В тысяча девятьсот сорок пятом году были розданы многие должности, от председателя правительства и ниже. На посты самые ответственные, самые серьезные были определены товарищи Пияде, Нешкович, Джилас; у нас в семье дела выглядели так: я отвечал за агитацию и написание стихов, отец – за вопросы алкоголизма, дядя – по части женщин. Кроме того, дядя быстрее всех мог произнести «надворетраванатраведрова», а также другие слова. Дядя подарил мне комикс «Рантагорцы», о детской организации против родителей; тетки объяснили непонятные места. Это происходило тогда, в сорок пятом, ранее происходили другие события – например, фотографирование.
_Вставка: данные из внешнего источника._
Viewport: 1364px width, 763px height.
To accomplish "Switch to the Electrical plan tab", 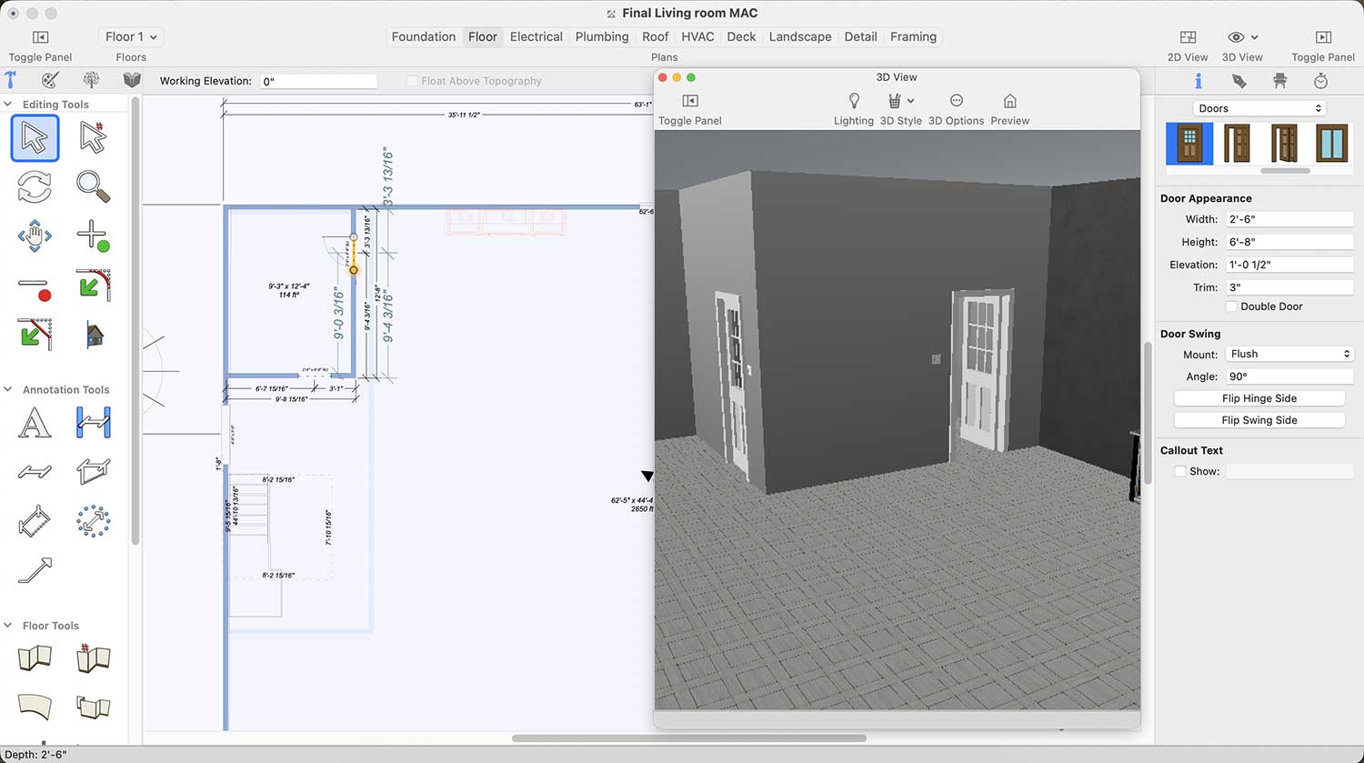I will click(x=536, y=36).
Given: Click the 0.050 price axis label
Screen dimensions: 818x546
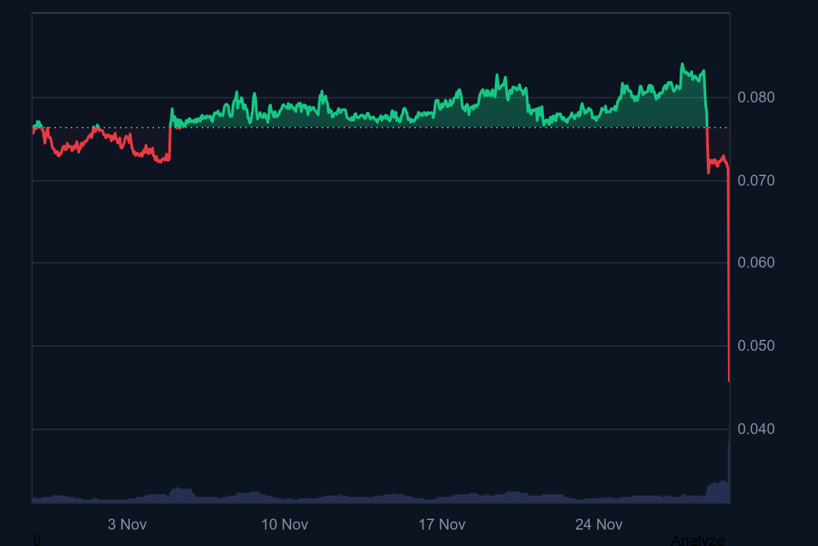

Я снимался два раза с коляской, причем так, что на фотографиях я вообще не виден. На первой карточке виден только отец в черной шляпе и мама в шубе, стоящие на снегу рядом с коляской. В коляске был я. Это было в каком-то парке. Второй раз нас фотографировали на пляже. Я стоял за коляской младшего двоюродного брата, теткиного сына, который на фотографии изображен в абсолютно голом виде. На фотографии видны какие-то капитаны, женщины с обнаженными руками, мой дедушка – словом, вся семья, причем в разгаре лета, – незабываемая вещь.
Все вокруг говорили об Адольфе Гитлере как о звере необычной породы, который нас проглотит, и тому подобное; мама спросила недоверчиво: «Да разве он не такой же человек из крови и мяса?» Отец решительно ответил: «Нет!» Это было в тысяча девятьсот сорок третьем году, морозном, военном, переломном. По сербскому языку нам задали написать настоящий стишок. О стихосложении я не имел ни малейшего понятия, кроме того, что строчки кончаются похожими слогами, но как этого добиться – ума приложить не мог. Стишок написали тетки, он назывался «Запад зарей осветился!»– и был посвящен красотам природы. В стихе была строчка: «Заря покрывало роняет!» – и много других изумительных строк. Стихи были написаны на зеленоватом листе, вырванном из календаря, мне пришлось их переписать, чтобы учитель не смог установить факт подлога. В сорок пятом году мама составила патриотические стихи в честь Марко, национального героя, к тому времени давно погибшего. Мама писала поэму ночью, при свете керосиновой лампы; русские монтеры все никак не могли восстановить уничтоженную электростанцию. Мама протянула мне пакет из-под муки с написанными строчками и сказала: «Возьми, пусть это будут твои стихи!»